L'OAR utilise les moyennes sur 1 minute pour rendre compte des vents moyens (c'est à dire durant un certain temps). Les vents moyens maximaux mentionnés dans les avis émis par le NHC (National Hurricane Center : centre national des ouragans) pour les tempêtes tropicales et les ouragans sont les vents de surface sur 1 minute les plus forts se produisant dans la circulation du système. Ces vents « de surface » sont ceux qu'on observe (ou qu'on estime le plus souvent) à la hauteur standard météorologique de 10 m dans une zone dégagée (c'est à dire sans obstacle comme des bâtiments ou des arbres).

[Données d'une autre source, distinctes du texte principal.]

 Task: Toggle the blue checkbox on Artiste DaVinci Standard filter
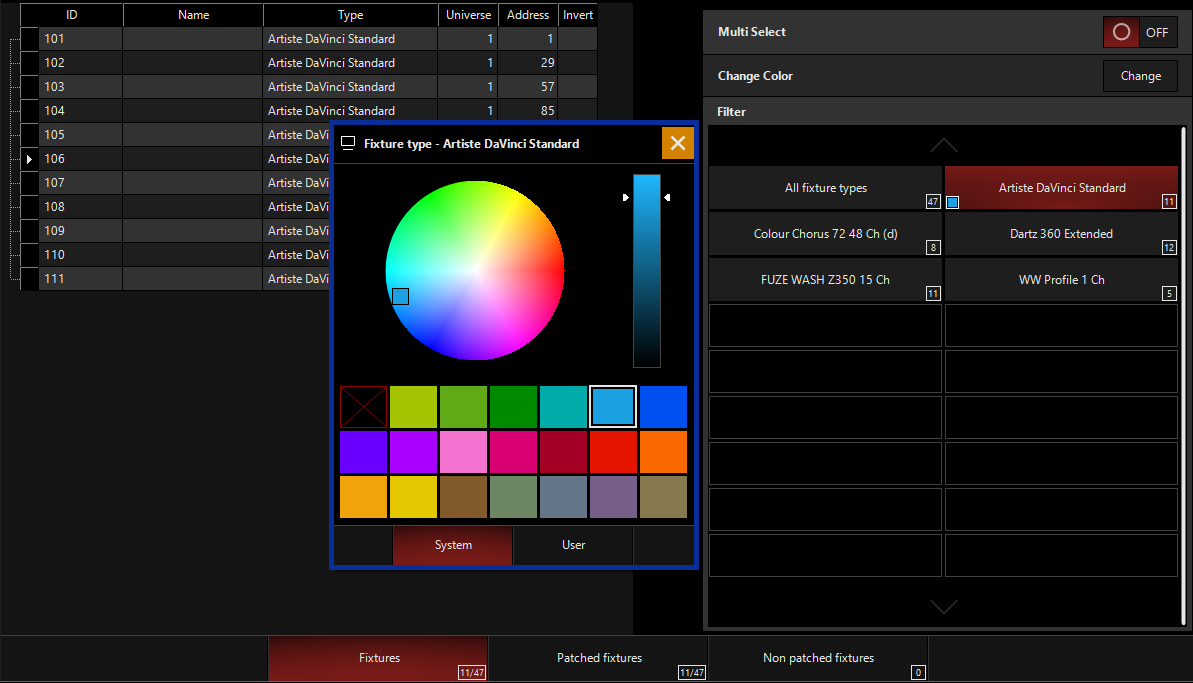click(952, 202)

Depuis l'inauguration du Système Automatique d'Observation en Surface (ASOS : Automated Surface Observation Système), le National Weather Service (Service de la Mététorologie américain) a adopté les moyennes sur 2 minutes pour les vents moyens maximaux. En effet, les stations ASOS moyennent et enregistrent les données de vent sur des périodes de 2 minutes. Il n'y a pas de facteur de conversion pour passer des vents moyennés sur 2 minutes aux vents moyennés sur 1 minute, et il est inutile d'essayer d'estimer le vent le plus fort sur une minute à l'intérieur d'une période de 2 minutes puisqu'ils sont globalement identiques.

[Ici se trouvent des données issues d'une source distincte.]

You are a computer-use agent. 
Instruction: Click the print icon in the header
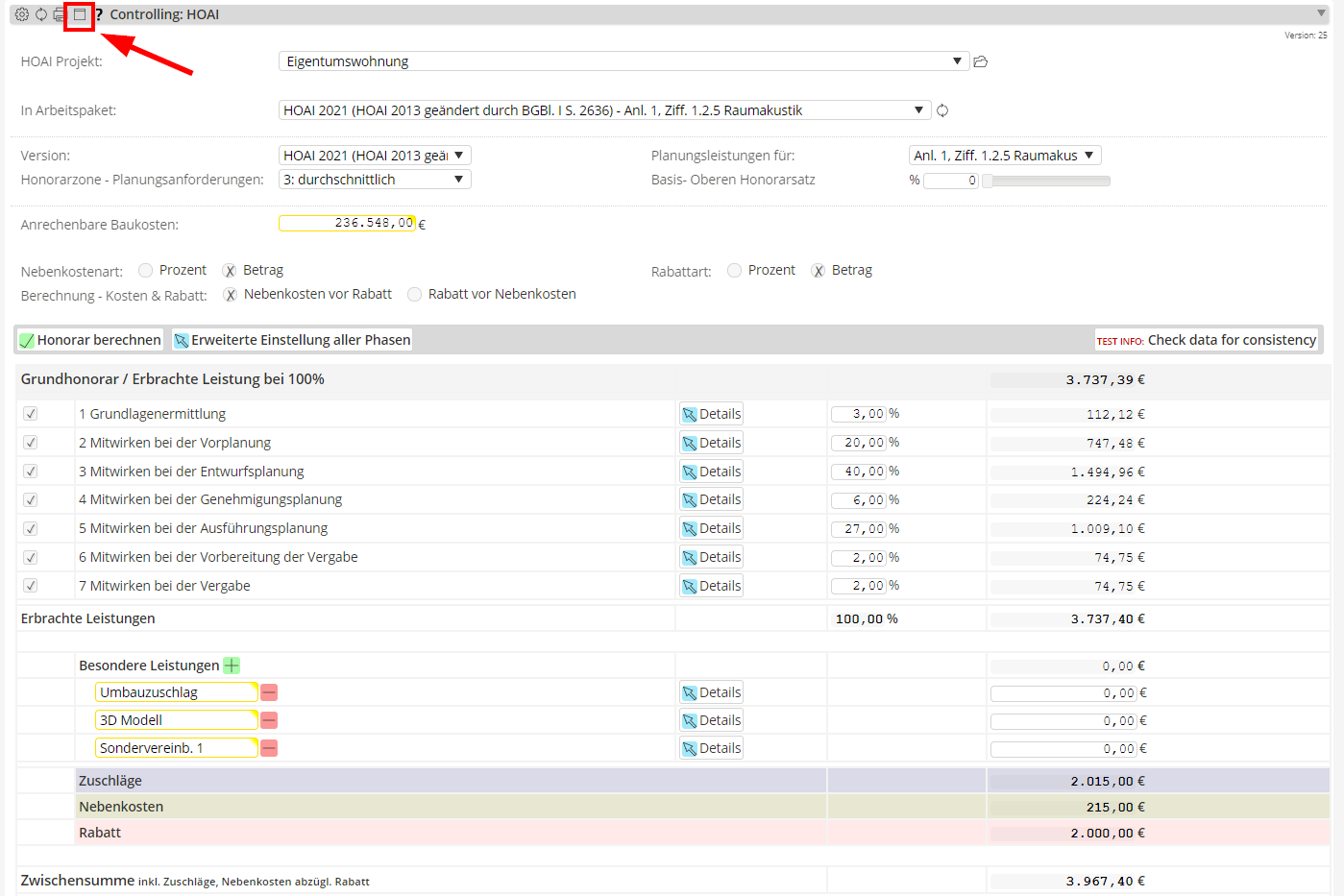coord(60,14)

Les rafales sont des pics de vents de quelques secondes (3-5 s). A proximité d'un ouragan, la valeur des rafales maximum sur 3 secondes dans une période d'1 minute est généralement de l'ordre de 1,3 fois la valeur du vent moyen maximal (soit 30% de plus).

L'utilisation des vents moyens maximaux sur 1 minute comme référence dans les bassins Atlantique et Pacifique Nord-Est (zone de responsabilité cyclonique officielle des Etats-Unis pour l'OMM) pose toutefois un problème : presque partout dans le reste du monde, on utilise les moyennes sur 10 minutes pour les « vents moyens maximaux ». Bien qu'on puisse utiliser un simple rapport pour convertir les pics de vent sur 10 minutes en pics sur 1 minute (à peu près 12% de plus pour ces derniers), ces différences systématiques posent problème pour effectuer des comparaisons entre les cyclones dans le monde.

Références
  • Powell, M.D., S.H. Houston, and T.A. Reinhold, 1996:"Hurricane Andrew's Landfall in South Florida, Part I: Standardizing measurements for documentation of surface wind fields." Wea. Forecast. v.11, p.329-349

Dernière mise à jour le 21 avril 2006.